#### PROBLEMS AND TASKS:
a – Could you copy the article on Indonesia's sexual violence law word for word, from "The Criminal Acts" up to and including "during the pandemic."?
b – Which people are named in the article on Indonesia's sexual violence law?

Indonesia, home to the world’s largest Muslim population, passed a landmark law on sexual abuse on Tuesday, marking a victory for women’s groups and President Joko Widodo after years of opposition from religious conservatives.
“This is a gift to all Indonesian women and the people of Indonesia,” said parliamentary speaker Puan Maharani, as she wiped a tear from her eyes.
The Criminal Acts of Sexual Violence Law makes Indonesia among the first Muslim-majority nations to have a dedicated law on sexual offenses, which has generally been considered a private matter. Some Islamist parties had held up the legislative process for the past six years.
Jokowi, as the president is known, in January made the final push for the law in response to rising public concern over Indonesia’s lack of legal redress for cases of sexual abuse, many of which had surfaced during the pandemic.
The law allows immediate action be taken on sexual harassment cases based on a single piece of evidence, down from three, said Willy Aditya, deputy chairman of the parliament’s legislative body. But it was watered down from the initial version to win over more conservative lawmakers, including omitting a line requiring parties in a sexual act to give their consent, which critics argued supports extramarital sex and homosexuality, he said.
The approval may bode well for the ruling Indonesian Democratic Party of Struggle, which may name Maharani as their candidate for the 2024 presidential elections, said Indikator analyst Bawono Kumoro. It will boost the popularity of parties that support the bill, especially from women, he said.
The law won support from all factions, including the Islamist Social Justice Party that previously opposed it.
Recent high-profile cases of abuse had triggered widespread anger and added political pressure to Jokowi and parliament to act. One such case involved multiple instances of rape by the owner of an Islamic boarding school in West Java. Another one was related to a teacher in Central Java who molested 15 female students in return for good grades.

#### SUPPLIED MATERIAL:
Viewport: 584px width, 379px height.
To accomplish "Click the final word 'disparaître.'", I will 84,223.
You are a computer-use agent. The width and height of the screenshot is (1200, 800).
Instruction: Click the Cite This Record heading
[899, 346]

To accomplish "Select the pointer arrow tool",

...

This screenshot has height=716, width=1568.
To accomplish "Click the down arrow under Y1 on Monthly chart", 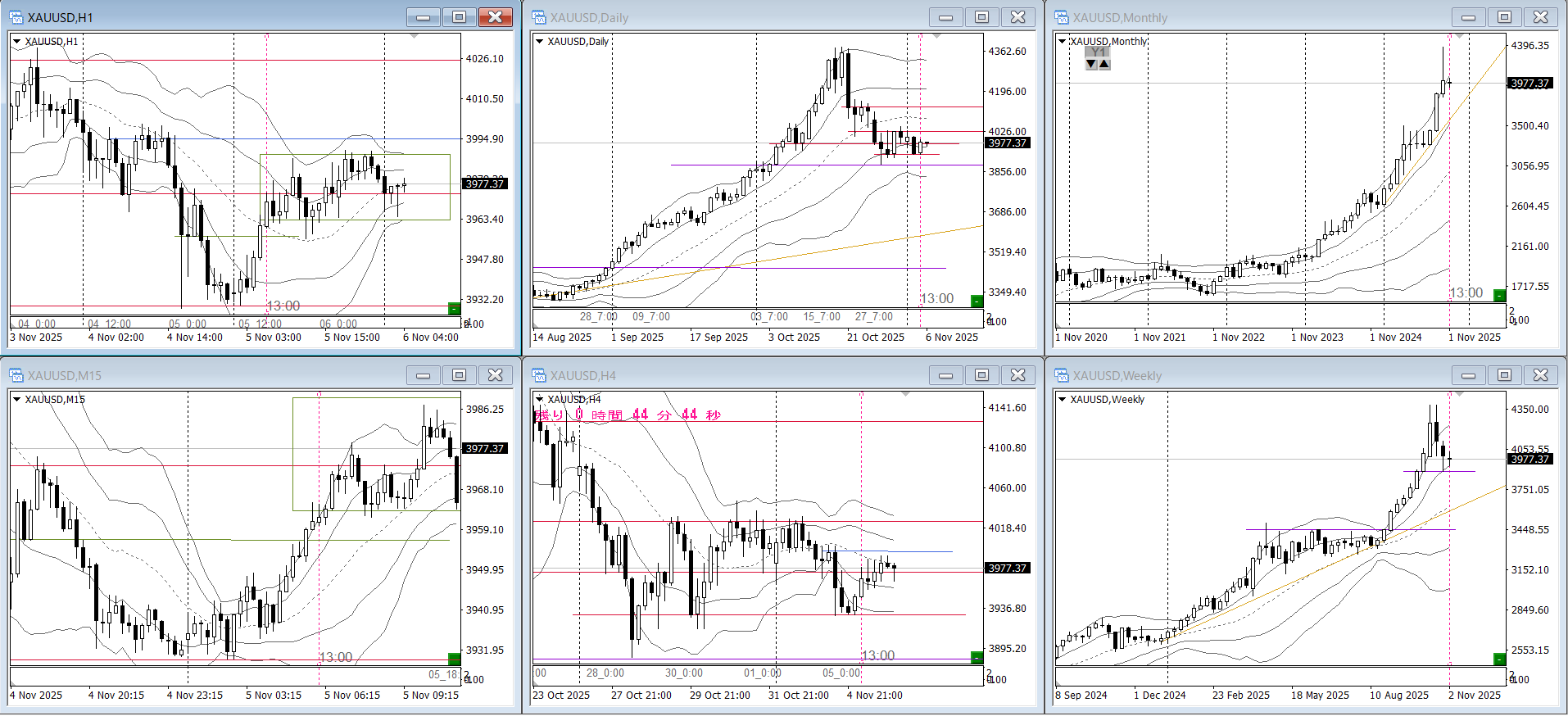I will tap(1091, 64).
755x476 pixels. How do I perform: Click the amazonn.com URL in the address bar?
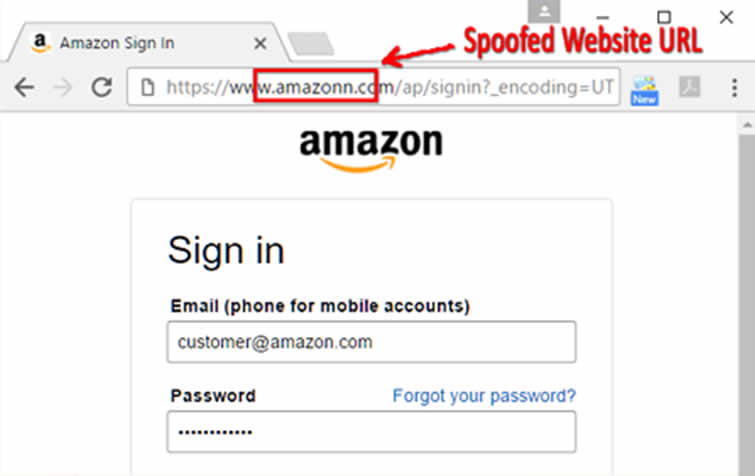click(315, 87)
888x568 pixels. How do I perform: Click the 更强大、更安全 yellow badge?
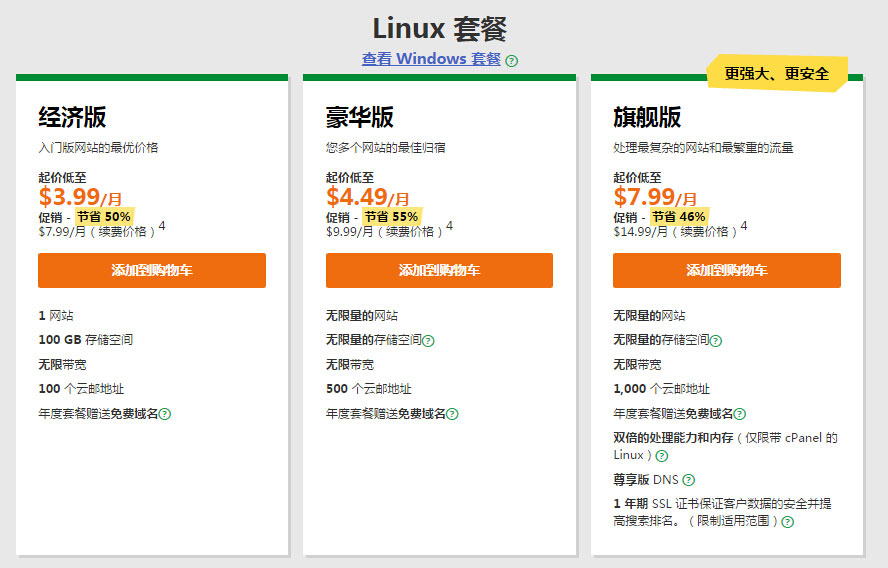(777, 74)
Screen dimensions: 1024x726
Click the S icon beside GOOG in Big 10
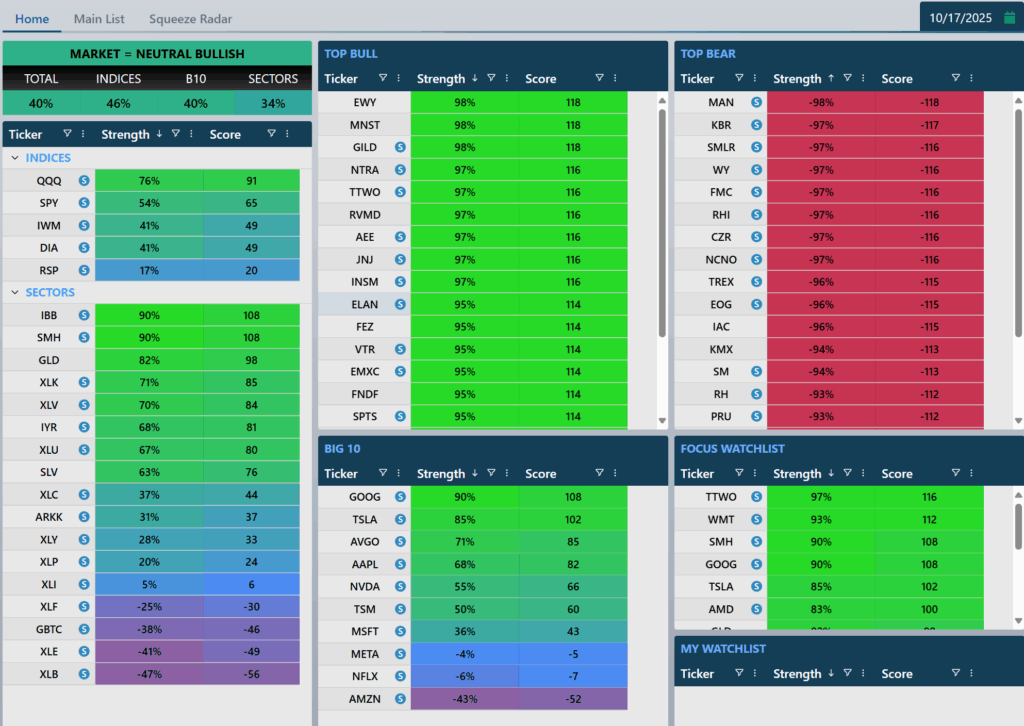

#### ANSWERS TO EACH TASK:
a –
The Criminal Acts of Sexual Violence Law makes Indonesia among the first Muslim-majority nations to have a dedicated law on sexual offenses, which has generally been considered a private matter. Some Islamist parties had held up the legislative process for the past six years.
Jokowi, as the president is known, in January made the final push for the law in response to rising public concern over Indonesia’s lack of legal redress for cases of sexual abuse, many of which had surfaced during the pandemic.

b –
- Joko Widodo (Jokowi)
- Puan Maharani
- Willy Aditya
- Bawono Kumoro